* **SET PROBLEM**
Format every line of the rows below as a JSON list of strings, one string per line, and leave out the blank lines.

━━━━━ DATA RECORDS ━━━━━

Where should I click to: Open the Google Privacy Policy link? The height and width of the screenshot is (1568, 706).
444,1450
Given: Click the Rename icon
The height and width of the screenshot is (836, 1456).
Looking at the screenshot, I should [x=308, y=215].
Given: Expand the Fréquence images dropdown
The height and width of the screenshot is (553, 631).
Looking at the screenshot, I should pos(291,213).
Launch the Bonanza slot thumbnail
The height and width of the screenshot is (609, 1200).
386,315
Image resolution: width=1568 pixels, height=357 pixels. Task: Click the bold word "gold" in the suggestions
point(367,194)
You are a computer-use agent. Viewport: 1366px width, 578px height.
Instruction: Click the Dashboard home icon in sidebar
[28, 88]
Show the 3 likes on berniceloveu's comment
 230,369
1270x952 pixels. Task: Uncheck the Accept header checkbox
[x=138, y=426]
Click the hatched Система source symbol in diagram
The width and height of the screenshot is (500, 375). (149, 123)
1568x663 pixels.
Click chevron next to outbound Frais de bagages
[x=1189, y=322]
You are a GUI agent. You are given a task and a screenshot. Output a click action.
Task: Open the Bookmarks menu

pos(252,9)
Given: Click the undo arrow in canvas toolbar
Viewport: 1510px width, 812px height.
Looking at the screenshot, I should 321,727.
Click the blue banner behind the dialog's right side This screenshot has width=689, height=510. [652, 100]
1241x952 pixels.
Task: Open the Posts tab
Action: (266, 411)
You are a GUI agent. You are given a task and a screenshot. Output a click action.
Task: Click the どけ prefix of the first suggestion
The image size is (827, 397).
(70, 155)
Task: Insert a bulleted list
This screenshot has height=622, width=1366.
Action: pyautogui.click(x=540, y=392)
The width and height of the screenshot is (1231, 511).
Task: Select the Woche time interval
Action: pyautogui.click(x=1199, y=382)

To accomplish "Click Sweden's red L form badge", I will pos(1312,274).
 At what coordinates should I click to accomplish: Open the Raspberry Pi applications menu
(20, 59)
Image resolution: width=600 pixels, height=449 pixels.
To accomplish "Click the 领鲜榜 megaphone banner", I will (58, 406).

━━━━━

* **OUTPUT OF THE EXERCISE**
[
  "Where should I click to: Open the Google Privacy Policy link? The height and width of the screenshot is (1568, 706).",
  "444,1450",
  "Given: Click the Rename icon",
  "The height and width of the screenshot is (836, 1456).",
  "Looking at the screenshot, I should [x=308, y=215].",
  "Given: Expand the Fréquence images dropdown",
  "The height and width of the screenshot is (553, 631).",
  "Looking at the screenshot, I should pos(291,213).",
  "Launch the Bonanza slot thumbnail",
  "The height and width of the screenshot is (609, 1200).",
  "386,315",
  "Image resolution: width=1568 pixels, height=357 pixels. Task: Click the bold word \"gold\" in the suggestions",
  "point(367,194)",
  "You are a computer-use agent. Viewport: 1366px width, 578px height.",
  "Instruction: Click the Dashboard home icon in sidebar",
  "[28, 88]",
  "Show the 3 likes on berniceloveu's comment",
  " 230,369",
  "1270x952 pixels. Task: Uncheck the Accept header checkbox",
  "[x=138, y=426]",
  "Click the hatched Система source symbol in diagram",
  "The width and height of the screenshot is (500, 375). (149, 123)",
  "1568x663 pixels.",
  "Click chevron next to outbound Frais de bagages",
  "[x=1189, y=322]",
  "You are a GUI agent. You are given a task and a screenshot. Output a click action.",
  "Task: Open the Bookmarks menu",
  "pos(252,9)",
  "Given: Click the undo arrow in canvas toolbar",
  "Viewport: 1510px width, 812px height.",
  "Looking at the screenshot, I should 321,727.",
  "Click the blue banner behind the dialog's right side This screenshot has width=689, height=510. [652, 100]",
  "1241x952 pixels.",
  "Task: Open the Posts tab",
  "Action: (266, 411)",
  "You are a GUI agent. You are given a task and a screenshot. Output a click action.",
  "Task: Click the どけ prefix of the first suggestion",
  "The image size is (827, 397).",
  "(70, 155)",
  "Task: Insert a bulleted list",
  "This screenshot has height=622, width=1366.",
  "Action: pyautogui.click(x=540, y=392)",
  "The width and height of the screenshot is (1231, 511).",
  "Task: Select the Woche time interval",
  "Action: pyautogui.click(x=1199, y=382)",
  "To accomplish \"Click Sweden's red L form badge\", I will pos(1312,274).",
  " At what coordinates should I click to accomplish: Open the Raspberry Pi applications menu",
  "(20, 59)",
  "Image resolution: width=600 pixels, height=449 pixels.",
  "To accomplish \"Click the 领鲜榜 megaphone banner\", I will (58, 406)."
]